** Task to complete **
In the article on AI search below, rewrite the paragraph that begins "One of the biggest concerns for me" as a short bulleted list that keeps its main facts.

***** Selected text *****

Optimisation for agentic search
Contextual personalisation for agentic tasks means that our emails including newsletters could form part of the search personalisation and become important. As one example does this mean we will see the rise of email optimisation for agentic search? Will Google AI mode eventually be able to complete our enquiry forms? Will our enquiry forms be bombarded with AI search triggered agentic completions? I’ll have to look into that.
AI, AI Search and Privacy
One of the biggest concerns for me is that now anyone can feed your shared data into AI apps and AI Search and it can become part of the LLM machine learning without your permission or knowledge. For example an accountant I was talking to recently mentioned that they are feeding customer data into Chat GPT to create reports in seconds. I’m sure it would be happening in Gemini too. For me, this shows a need for organisations to clearly communicate what they are doing with your data. Even your private data in someone else’s inbox could become part of the personal context and therefore competitive intelligence may be fed into LLM’s in future, dependent on their settings not yours. It probably already is as I believe opted out is not the default. Google AI features can use data from a users entire Google account history including Gmail, YouTube and Maps.
I believe the AI Search data is not identifiable and even when reviewed by a human, sensitive information is apparently redacted, but there are massive implications for intellectual property, competitive intelligence and what I think will be a diminishing ability to differentiate with unique knowledge. Remember Google’s current mission: “to organize the world’s information and make it universally accessible and useful” to deliver the most reliable and relevant information available.
The beautiful side of this is there will be a generation of people who are going to be starting faster uncovering that knowledge via AI Search. Sure, just because you have the recipe does not mean you’ll be a great chef but the amount of knowledge that is available will definitely speed things up.
How to build AI Confidence in Web Pages
So what what makes a web page a relevant web resource for an AI Search?
AI favours direct and concise answers to questions.
Consider how Gemini LLM fact checks content to find ways to build confidence.
Keep thinking about your website and web page structure and content hierarchy and how that builds topical authority.
Note that AI can identify trends and patterns. You’ll notice social media content has been surfacing in Google SERPS for a while now.

***** The data *****

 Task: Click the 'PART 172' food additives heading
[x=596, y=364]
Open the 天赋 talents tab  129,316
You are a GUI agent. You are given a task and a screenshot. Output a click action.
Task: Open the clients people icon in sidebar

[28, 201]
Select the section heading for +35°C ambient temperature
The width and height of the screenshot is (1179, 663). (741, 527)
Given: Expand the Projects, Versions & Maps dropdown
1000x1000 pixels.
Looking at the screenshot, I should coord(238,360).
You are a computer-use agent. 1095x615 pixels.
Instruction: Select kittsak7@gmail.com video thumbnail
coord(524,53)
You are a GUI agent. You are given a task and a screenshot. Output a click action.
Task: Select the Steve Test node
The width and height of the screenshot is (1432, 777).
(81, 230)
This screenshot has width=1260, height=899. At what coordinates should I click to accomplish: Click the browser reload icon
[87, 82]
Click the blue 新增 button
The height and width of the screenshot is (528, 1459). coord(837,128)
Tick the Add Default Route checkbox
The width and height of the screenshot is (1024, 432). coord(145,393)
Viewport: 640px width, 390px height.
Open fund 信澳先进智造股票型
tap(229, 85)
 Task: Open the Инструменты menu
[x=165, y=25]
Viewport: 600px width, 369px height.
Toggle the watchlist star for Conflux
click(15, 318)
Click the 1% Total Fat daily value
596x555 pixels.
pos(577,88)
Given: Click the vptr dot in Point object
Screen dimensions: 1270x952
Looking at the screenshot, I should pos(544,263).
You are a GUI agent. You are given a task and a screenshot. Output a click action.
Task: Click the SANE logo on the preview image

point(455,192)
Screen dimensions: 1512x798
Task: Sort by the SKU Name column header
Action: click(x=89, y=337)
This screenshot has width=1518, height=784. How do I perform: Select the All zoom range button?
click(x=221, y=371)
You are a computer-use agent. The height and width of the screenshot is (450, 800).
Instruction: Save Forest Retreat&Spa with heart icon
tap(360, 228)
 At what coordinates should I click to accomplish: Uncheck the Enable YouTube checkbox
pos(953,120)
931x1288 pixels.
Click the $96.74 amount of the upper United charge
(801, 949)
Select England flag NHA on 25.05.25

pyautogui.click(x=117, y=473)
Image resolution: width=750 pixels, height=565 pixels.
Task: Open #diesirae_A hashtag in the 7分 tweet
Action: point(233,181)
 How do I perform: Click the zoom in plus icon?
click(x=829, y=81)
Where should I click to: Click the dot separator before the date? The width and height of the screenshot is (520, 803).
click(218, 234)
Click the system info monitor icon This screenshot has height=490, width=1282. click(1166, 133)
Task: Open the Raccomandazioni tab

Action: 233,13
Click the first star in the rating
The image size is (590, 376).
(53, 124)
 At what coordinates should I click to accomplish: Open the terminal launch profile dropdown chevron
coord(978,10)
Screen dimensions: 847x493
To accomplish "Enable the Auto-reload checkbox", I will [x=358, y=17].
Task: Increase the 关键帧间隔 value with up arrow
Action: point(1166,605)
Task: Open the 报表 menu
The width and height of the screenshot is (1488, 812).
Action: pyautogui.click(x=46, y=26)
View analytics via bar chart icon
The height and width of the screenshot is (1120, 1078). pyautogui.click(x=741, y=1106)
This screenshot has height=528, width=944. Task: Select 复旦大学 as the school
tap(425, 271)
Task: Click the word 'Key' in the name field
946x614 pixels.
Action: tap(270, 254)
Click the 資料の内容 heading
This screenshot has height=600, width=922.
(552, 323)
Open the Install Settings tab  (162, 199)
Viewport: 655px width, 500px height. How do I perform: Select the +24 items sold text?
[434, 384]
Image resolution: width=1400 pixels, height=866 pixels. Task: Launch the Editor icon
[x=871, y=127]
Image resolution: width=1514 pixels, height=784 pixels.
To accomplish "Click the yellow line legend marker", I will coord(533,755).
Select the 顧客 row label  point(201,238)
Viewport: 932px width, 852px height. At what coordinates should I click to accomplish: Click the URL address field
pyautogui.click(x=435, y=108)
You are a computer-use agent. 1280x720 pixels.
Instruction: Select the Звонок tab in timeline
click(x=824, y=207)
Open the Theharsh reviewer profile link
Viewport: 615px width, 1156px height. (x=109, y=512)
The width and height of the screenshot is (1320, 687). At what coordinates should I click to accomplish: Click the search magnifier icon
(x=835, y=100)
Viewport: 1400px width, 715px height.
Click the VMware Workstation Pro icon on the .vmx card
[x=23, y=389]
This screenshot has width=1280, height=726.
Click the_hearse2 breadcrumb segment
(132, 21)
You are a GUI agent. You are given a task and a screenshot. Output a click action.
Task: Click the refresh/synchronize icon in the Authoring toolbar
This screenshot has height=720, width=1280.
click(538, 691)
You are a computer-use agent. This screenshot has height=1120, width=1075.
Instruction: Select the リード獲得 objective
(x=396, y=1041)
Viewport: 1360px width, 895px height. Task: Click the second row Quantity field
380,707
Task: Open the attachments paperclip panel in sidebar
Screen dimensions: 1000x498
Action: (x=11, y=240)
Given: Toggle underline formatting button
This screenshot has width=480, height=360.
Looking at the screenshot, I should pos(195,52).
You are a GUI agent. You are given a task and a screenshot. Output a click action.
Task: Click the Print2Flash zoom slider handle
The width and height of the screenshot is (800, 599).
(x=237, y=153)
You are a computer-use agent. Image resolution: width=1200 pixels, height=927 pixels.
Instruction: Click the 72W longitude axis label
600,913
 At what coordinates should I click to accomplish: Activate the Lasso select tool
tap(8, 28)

*****

** Answer **
- Anyone can now feed your shared data into AI apps and AI Search, where it can become part of LLM machine learning without your permission or knowledge.
- An accountant mentioned feeding customer data into Chat GPT to create reports in seconds. The same is likely happening in Gemini.
- Organizations need to clearly communicate what they do with your data.
- Your private data in someone else's inbox could become personal context. Competitive intelligence may then be fed into LLMs, depending on their settings, not yours. This is probably already happening, since opting out is believed not to be the default.
- Google AI features can use data from a user's entire Google account history, including Gmail, YouTube and Maps.